§ **What you should do**: Reproduce, character for character, the part of the records that opens with the line containing "Where should I click to: Click the heart" and closes with the line containing "(x=406, y=407)", including both of those lines.

── Extracted data ──

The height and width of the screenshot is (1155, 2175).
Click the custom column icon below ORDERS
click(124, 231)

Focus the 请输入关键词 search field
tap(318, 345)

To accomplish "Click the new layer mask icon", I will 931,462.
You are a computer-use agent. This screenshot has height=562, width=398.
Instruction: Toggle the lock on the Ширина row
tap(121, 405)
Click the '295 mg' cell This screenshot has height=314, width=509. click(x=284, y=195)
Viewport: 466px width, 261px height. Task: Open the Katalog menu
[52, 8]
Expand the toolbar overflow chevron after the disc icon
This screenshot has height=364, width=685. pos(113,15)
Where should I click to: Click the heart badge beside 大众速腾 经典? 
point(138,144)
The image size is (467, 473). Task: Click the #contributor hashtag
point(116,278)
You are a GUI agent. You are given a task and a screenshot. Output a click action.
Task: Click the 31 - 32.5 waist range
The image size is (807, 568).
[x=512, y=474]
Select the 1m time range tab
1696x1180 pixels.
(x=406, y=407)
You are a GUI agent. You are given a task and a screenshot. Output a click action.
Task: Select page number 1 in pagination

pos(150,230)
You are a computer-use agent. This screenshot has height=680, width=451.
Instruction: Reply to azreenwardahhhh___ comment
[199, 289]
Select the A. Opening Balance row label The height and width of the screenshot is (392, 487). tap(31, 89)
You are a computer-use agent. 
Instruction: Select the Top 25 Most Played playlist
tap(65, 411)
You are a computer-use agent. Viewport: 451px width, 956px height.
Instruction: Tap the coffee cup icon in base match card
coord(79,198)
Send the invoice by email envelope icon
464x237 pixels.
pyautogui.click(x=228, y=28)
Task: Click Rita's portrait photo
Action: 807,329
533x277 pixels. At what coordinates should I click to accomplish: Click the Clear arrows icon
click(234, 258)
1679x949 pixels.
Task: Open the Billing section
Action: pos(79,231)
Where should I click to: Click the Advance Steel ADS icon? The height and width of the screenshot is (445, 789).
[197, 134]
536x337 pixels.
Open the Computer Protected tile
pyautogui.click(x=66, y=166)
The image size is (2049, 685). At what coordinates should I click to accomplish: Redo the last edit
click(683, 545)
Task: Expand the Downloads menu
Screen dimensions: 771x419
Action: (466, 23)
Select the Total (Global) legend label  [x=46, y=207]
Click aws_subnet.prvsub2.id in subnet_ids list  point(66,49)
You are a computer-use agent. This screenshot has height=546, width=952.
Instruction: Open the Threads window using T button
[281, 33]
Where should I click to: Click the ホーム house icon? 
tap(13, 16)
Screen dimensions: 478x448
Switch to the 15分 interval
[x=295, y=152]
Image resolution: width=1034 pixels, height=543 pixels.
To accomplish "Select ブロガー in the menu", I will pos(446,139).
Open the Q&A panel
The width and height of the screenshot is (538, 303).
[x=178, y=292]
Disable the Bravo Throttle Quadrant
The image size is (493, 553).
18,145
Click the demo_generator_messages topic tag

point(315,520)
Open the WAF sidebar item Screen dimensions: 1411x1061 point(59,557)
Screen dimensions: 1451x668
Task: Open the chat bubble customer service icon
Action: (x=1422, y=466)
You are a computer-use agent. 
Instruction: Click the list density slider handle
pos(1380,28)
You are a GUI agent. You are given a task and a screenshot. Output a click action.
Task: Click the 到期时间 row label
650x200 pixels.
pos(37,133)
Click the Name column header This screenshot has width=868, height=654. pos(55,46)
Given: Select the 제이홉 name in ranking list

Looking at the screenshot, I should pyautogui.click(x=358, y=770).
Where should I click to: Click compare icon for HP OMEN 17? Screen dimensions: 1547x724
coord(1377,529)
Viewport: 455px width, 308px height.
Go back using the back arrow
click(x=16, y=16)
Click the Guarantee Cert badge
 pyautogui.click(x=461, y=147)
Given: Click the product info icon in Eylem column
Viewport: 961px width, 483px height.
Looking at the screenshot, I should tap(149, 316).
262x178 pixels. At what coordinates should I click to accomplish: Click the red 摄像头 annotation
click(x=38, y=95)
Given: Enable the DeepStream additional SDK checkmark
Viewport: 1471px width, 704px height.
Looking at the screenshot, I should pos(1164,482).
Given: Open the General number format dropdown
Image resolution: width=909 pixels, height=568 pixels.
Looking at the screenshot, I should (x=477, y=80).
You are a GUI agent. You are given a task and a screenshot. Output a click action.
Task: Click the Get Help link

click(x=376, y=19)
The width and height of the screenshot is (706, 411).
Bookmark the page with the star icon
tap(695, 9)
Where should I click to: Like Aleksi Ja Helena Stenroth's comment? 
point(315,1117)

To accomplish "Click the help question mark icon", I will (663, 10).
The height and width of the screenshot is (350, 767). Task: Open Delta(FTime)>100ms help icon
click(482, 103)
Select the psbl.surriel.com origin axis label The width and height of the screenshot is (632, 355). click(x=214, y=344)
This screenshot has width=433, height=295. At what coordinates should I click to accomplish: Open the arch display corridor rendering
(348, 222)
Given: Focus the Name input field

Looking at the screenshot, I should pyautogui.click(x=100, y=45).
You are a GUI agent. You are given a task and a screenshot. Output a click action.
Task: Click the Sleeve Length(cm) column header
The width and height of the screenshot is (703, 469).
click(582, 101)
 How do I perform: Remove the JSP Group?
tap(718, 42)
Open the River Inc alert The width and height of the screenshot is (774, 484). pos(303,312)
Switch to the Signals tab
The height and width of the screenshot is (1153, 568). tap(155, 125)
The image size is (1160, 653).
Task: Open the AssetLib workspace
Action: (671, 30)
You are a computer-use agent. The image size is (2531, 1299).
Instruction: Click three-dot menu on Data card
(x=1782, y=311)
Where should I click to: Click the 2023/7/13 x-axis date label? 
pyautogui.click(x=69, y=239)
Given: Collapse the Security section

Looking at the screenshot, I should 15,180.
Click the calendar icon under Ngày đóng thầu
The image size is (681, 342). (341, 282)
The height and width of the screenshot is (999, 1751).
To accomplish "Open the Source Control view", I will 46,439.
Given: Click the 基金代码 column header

───

§ **Solution to this task**:
Where should I click to: Click the heart badge beside 大众速腾 经典? 
point(138,144)
The image size is (467, 473). Task: Click the #contributor hashtag
point(116,278)
You are a GUI agent. You are given a task and a screenshot. Output a click action.
Task: Click the 31 - 32.5 waist range
The image size is (807, 568).
[x=512, y=474]
Select the 1m time range tab
1696x1180 pixels.
(x=406, y=407)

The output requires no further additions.